A comparison of the pairwise and one-pot methods showed a near perfect 1:1 agreement (Supplementary Fig. 6). To compare the two approaches, pairwise mating efficiency was normalized so that the mating efficiency of all tested pairs summed to one hundred, giving a relative mating percent. A paired two-sided T-test of relative mating percent and batched mating percent gave a p-value of 0.80, indicating no statistically significant difference between the two methods.
Large PPI library characterization
For large library chromosomal integrations, a “landing pad” approach24 was used to achieve over 10,000 integrants in a single transformation and allowed for multi-fragment homologous recombination integrations (Fig 4a). At the SAP cassette integration locus, both ySYNAGa and ySYNAGα were transformed with an expression cassette consisting of a GAL promoter, SceI endonuclease, and Cyc1 terminator flanked by SceI cut sites. GAL induction prior to transformation with a SAP library resulted in DNA nicking at the site of integration, which dramatically improved integration efficiency25. NGS of genomic DNA extracted from yeast libraries was used to pair each SAP variant to its distinct barcode and to count relative barcode frequencies in the naïve library.

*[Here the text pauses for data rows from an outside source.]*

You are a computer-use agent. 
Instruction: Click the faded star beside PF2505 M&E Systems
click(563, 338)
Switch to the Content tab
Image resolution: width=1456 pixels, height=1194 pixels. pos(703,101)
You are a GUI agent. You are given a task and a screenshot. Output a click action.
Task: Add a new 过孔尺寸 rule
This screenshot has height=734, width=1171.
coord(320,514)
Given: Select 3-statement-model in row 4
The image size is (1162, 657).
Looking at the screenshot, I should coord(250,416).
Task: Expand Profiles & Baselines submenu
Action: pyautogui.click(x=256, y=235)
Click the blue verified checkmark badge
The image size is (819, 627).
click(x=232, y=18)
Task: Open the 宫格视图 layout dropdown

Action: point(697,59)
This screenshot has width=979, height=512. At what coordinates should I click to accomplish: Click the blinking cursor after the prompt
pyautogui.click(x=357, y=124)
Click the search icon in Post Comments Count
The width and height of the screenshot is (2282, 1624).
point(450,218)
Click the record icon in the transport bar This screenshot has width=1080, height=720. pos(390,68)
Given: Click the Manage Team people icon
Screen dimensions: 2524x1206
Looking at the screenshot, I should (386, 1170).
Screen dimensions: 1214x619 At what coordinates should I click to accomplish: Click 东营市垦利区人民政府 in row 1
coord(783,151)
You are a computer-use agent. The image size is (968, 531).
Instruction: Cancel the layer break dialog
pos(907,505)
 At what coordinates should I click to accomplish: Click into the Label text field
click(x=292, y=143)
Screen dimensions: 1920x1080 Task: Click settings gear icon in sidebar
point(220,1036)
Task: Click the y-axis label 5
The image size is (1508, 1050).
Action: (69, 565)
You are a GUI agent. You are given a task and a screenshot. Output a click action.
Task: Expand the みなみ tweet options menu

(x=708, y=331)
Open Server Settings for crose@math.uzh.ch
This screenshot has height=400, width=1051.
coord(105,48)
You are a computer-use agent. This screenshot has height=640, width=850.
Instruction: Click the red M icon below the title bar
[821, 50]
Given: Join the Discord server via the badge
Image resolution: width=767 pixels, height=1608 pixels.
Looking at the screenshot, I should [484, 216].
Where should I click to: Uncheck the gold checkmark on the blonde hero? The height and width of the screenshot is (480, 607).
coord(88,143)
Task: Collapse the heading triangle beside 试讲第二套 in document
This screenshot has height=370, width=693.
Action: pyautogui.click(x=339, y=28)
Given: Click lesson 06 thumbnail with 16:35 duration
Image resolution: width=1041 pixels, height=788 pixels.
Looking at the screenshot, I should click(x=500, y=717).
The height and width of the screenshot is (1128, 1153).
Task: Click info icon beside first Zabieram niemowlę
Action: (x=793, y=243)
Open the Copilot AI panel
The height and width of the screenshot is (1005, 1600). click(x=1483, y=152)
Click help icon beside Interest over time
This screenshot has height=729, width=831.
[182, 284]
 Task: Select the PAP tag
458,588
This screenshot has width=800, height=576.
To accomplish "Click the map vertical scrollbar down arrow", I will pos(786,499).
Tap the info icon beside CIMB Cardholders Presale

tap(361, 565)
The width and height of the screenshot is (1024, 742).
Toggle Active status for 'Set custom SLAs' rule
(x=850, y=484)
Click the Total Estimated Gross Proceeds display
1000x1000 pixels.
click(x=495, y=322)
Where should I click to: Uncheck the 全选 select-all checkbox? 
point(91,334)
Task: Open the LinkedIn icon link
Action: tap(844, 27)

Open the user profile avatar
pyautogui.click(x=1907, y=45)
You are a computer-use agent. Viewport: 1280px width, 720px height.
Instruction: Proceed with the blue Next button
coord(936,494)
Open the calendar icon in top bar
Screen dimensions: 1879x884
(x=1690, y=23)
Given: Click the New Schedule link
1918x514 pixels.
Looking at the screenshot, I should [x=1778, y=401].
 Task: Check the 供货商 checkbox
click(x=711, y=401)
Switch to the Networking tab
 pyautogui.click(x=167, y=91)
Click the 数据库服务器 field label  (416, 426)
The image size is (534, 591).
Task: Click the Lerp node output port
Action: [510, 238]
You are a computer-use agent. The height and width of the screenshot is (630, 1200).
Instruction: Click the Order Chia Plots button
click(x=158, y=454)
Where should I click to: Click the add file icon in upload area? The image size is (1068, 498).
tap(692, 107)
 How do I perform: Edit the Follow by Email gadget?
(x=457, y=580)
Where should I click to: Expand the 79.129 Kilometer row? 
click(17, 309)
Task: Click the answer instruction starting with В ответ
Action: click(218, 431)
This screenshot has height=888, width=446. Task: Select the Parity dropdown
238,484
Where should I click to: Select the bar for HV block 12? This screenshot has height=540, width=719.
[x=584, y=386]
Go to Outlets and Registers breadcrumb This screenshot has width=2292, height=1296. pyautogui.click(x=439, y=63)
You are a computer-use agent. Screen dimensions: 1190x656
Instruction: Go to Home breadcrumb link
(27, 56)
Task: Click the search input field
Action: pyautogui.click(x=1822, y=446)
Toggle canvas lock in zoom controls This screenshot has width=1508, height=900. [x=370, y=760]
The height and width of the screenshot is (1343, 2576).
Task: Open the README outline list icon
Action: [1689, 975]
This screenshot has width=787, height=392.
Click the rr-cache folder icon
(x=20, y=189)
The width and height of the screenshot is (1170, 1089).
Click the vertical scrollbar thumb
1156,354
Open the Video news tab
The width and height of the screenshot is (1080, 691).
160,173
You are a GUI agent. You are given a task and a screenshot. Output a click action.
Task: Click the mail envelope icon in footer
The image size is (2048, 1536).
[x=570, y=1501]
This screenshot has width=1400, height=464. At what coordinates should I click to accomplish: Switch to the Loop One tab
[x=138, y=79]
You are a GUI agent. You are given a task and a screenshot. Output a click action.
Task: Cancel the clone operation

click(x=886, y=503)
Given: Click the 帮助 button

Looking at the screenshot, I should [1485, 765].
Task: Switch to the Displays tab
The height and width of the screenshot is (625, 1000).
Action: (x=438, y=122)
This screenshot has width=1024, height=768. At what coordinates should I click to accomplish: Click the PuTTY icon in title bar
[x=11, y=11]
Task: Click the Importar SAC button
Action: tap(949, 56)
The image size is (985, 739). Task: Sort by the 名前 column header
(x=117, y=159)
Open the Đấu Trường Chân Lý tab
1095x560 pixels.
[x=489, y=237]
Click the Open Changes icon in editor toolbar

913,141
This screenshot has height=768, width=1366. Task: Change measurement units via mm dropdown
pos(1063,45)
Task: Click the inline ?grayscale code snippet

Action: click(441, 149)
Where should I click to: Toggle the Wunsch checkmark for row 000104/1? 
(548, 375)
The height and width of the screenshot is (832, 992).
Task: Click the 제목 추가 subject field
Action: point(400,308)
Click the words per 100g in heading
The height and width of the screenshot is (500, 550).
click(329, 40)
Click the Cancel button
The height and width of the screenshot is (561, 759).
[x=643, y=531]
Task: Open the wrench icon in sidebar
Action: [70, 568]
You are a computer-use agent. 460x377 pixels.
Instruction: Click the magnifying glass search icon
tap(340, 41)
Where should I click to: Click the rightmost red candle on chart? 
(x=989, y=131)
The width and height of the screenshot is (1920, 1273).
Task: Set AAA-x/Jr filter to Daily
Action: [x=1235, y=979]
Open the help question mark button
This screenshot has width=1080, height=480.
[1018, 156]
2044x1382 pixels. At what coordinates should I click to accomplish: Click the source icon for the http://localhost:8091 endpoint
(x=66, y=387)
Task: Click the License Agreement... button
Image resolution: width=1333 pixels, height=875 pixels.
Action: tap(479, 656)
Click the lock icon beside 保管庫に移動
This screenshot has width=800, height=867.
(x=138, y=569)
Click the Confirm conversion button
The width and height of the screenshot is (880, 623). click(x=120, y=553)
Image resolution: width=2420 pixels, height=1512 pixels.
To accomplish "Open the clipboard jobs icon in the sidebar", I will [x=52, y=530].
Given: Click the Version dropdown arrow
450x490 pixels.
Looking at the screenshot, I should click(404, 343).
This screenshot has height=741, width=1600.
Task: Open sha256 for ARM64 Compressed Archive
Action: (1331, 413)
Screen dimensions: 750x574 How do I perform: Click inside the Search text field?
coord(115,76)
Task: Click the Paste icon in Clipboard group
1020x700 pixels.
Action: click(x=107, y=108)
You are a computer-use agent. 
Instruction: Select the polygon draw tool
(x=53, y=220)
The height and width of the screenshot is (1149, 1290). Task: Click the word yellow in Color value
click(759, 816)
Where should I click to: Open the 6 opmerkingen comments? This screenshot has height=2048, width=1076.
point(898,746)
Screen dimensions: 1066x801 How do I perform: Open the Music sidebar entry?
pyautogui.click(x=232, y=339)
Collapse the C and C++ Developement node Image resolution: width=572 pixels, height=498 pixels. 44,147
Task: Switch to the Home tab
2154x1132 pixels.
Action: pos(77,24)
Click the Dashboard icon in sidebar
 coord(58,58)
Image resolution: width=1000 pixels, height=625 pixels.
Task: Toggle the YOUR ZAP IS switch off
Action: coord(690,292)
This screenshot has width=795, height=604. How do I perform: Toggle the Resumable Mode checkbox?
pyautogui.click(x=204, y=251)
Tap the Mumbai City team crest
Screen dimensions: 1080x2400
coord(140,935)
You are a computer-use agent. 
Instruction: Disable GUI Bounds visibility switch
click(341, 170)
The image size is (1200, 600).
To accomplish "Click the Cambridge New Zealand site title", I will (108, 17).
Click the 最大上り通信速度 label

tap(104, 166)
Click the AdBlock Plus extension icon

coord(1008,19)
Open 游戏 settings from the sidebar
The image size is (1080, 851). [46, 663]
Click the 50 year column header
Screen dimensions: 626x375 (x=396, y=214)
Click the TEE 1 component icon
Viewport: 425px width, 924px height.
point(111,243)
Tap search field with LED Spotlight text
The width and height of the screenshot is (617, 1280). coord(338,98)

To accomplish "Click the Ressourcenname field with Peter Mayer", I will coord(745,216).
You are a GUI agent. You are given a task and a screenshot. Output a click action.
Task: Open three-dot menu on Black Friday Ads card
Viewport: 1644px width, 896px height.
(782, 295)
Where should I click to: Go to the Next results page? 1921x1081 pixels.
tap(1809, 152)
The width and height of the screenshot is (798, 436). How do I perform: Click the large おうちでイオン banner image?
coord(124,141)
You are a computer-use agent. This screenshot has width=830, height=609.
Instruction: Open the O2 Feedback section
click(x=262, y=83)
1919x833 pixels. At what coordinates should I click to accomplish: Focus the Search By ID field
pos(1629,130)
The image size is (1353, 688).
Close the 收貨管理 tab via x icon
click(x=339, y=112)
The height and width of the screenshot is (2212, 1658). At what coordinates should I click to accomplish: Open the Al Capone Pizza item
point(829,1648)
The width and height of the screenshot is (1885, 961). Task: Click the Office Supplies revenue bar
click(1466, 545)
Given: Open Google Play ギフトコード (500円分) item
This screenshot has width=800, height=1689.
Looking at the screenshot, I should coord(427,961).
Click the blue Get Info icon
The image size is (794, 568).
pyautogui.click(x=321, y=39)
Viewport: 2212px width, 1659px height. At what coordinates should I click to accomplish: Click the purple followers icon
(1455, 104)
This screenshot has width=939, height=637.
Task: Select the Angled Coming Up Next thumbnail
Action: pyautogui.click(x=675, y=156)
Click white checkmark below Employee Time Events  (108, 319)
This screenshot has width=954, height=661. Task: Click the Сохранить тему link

A single-pot batched mating was used to characterize 7,000 distinct PPIs. A partial site-saturation mutagenesis (SSM) library of XCDP0714 consisting of 1,400 distinct variants was mated with five BCL2 pro-survival homologues, including the intended binding partner of XCDP07, Bcl-xL. For each variant, interaction strength (the number of times a particular variant was observed to have mated with Bcl-xL divided by the number of times that variant was observed in the naïve library) and specificity (the percent of observed matings with Bcl-xL minus the percent of observed matings with the next highest BCL2 homologue) was determined. As a proof of principal, interactions involving variants with premature stop codons were analyzed (Fig. 4b). Only 8 of 55 premature stop codons included in the library resulted in even a single mating and only 6 resulted in more than 2 matings. These six variants contained stop codons at residue 93 or later, which is beyond the central binding helix. Two variants, with stop codons at residues 113 and 114, showed improved interaction strength and specificity. These early stops likely minimally affected binding or stability of the 116-residue full-length protein and served to remove the C-terminal myc tag fusion, which may have negatively impacted binding.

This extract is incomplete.